Today marks one week post-op for Little Man; he is doing remarkably well. He’s a champ… except at night. Handsome Husband and I have accepted that we may never sleep again.
No worries, though, I’ve decided to stop being a martyr and just drink my fully caffeinated coffee each morning, without remorse, like a good thirty-something mother of a toddler.
This morning Little Man woke without a voice, hoarse from all of the wailing he did in the wee hours. Our biggest struggle has been in discerning what is treatable discomfort from his surgical sites, and what are night terrors. Prior to surgery, Little Man suffered regular, inconsolable episodes of nightmare-like behavior during each transition between sleep cycles. His night-terrors were pretty textbook, identical to those our oldest daughter suffered around the same age.

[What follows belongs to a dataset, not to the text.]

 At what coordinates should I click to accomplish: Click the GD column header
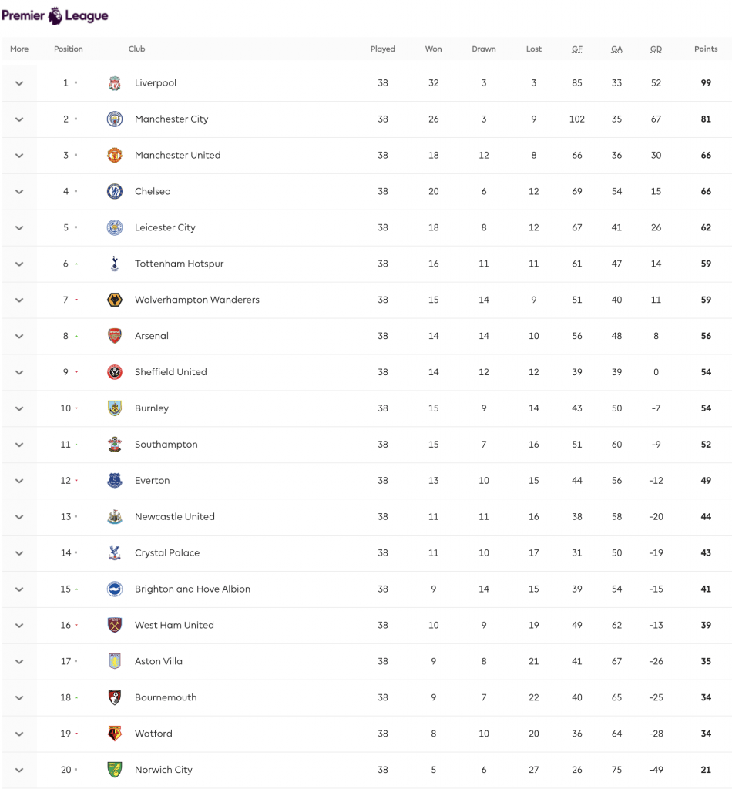coord(656,49)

A fellow adoptive mom had a physician tell her that these are quite common among adoptive children, as they can be triggered by extreme growth spurts. It’s no surprise that with regular activity, and diets far superior to those often found in overseas orphanages, children literally grow leaps and bounds after being placed in their forever families.
The most difficult part of managing Little Man’s pain has been doing so with limited communication. He doesn’t know why he hurts, and even if he does he doesn’t know how to tell us. It simply breaks my heart to know that he underwent similar surgical & recovery pain without the comfort of doting parents when his cleft lip repair was completed in China.